Before getting married, Linh had studied and supported her mother with maize farming. Her father was a buffalo trader, so her family was considered relatively well-off financially. When she moved to live with her husband’s family, her new position as the oldest daughter-in-law of a large family meant she was busy from morning until night. Her husband’s family had three hectares of land on which all kinds of plants were grown, including rice, maize, potato, groundnuts, tea and plums. Day after day, Linh worked hard in the fields, caring for the animals, household chores, and caring for her new family.

With no money of her own and not being particularly good at farming or housework, Linh found she had almost no voice within her new family. She could only silently do whatever her parents-in-law asked and they kept all the money that was made. She did not dare to go anywhere except for around the house or the fields. 

Linh preparing to do the field work

Since joining a project implemented via a partnership between the Australian Government-funded Gender Responsive Equitable Agriculture and Tourism (GREAT) Program and Helvetas Vietnam, Linh’s skills and confidence have grown. The project is focused on women’s economic empowerment through market systems development in medicinal plants and inter-cropping with Shan Tea. Through the project, Linh has learned how to grow medicinal plants and organic tea. She also learned about gender equality and household financial management.

Linh shared everything she had learned with her husband and they discussed how they might apply this new knowledge within their household. At first, Linh faced resistance from her husband and parents-in-law, but by continuing to share the benefits of the new techniques and practices she had learned, she persuaded them to agree to try the new techniques for medicinal plant and organic tea cultivation in line with the Good Agricultural and Collecting Practices (GACP) standard.

Previously, the family’s income from cash crops was limited and unstable, and their customers who bought using credit sometimes did not pay at all. Since introducing medicinal plants with the project’s support, the products have been sold from the farm gate at good prices, resulting in a higher and more stable income for the family.

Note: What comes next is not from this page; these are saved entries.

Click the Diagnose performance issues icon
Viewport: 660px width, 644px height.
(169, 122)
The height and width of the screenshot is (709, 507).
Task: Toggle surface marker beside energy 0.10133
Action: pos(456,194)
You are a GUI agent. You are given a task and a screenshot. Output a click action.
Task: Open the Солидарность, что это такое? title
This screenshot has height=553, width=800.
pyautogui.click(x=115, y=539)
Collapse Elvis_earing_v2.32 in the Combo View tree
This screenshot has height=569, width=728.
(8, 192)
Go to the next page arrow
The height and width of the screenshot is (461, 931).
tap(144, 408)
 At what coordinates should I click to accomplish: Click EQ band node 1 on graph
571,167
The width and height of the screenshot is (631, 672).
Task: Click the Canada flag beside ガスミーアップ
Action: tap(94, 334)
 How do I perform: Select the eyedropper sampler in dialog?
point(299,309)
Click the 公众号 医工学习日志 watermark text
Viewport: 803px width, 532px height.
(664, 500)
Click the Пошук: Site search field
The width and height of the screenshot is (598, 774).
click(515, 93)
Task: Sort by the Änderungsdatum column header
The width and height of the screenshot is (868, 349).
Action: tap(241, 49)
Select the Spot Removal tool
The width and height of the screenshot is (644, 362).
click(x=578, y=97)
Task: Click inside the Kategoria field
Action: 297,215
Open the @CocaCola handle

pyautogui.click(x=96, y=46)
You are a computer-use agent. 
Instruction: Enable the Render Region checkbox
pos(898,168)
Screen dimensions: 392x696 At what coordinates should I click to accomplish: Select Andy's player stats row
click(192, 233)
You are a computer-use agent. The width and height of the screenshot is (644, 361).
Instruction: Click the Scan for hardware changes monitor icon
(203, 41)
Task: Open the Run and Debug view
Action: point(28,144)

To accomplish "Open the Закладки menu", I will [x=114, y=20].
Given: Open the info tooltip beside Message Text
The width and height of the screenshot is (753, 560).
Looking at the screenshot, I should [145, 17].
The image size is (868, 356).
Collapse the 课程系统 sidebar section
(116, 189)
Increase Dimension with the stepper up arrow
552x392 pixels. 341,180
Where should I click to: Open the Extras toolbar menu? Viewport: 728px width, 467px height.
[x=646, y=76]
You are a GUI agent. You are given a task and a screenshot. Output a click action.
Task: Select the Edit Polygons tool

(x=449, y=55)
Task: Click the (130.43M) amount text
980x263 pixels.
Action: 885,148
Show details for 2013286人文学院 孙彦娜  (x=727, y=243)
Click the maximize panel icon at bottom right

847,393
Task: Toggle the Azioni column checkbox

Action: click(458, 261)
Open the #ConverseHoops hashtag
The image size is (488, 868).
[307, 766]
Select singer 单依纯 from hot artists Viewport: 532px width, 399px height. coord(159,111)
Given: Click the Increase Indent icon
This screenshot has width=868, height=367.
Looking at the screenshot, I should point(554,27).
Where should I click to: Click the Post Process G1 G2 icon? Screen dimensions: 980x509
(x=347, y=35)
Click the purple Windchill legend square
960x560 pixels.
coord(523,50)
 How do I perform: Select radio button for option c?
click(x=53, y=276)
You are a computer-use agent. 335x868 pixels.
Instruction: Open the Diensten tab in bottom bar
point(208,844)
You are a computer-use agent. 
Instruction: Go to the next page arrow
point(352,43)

Linh was confident as she expanded the medicinal plant growing areas and started to care for their long un-cultivated tea garden.

From one hectare of medicinal plants, Linh was able to harvest 1.7 tonnes and earned VND 34 million a year. With this income, together with the income from the plum and tea gardens, her household income improved considerably.

Linh also received training in leadership and presentation skills, and she was coached to be a trainer so that could share her knowledge and skills and empower other women in her commune. She has also represented Bac Ha District as a coach, training both men and women in other locations.

Linh’s life has changed significantly. Now she and her husband have become the breadwinners who cover all food costs and half of the living cost of the whole family. This has helped to change the way her parents-in-law regard Linh, notably respecting her abilities and her contributions to the family and recognising her right and agency to make her own decisions and move freely.

Her relatives and neighbours, following her example, are now making organic compost, are raising red worms to feed their chickens and have stopped using pesticides and chemical fertilisers to better protect the environment and their health.

Linh has plans to further invest in medicinal plants and tea cultivation and to begin looking for customers on her own.

“Later, when the project ends, I will be able to continue,” she said smiling.

We smiled too and hoped that in this remote mountainous region there are more and more inspiring women who can enrich their own families and communities in the same way that Linh has.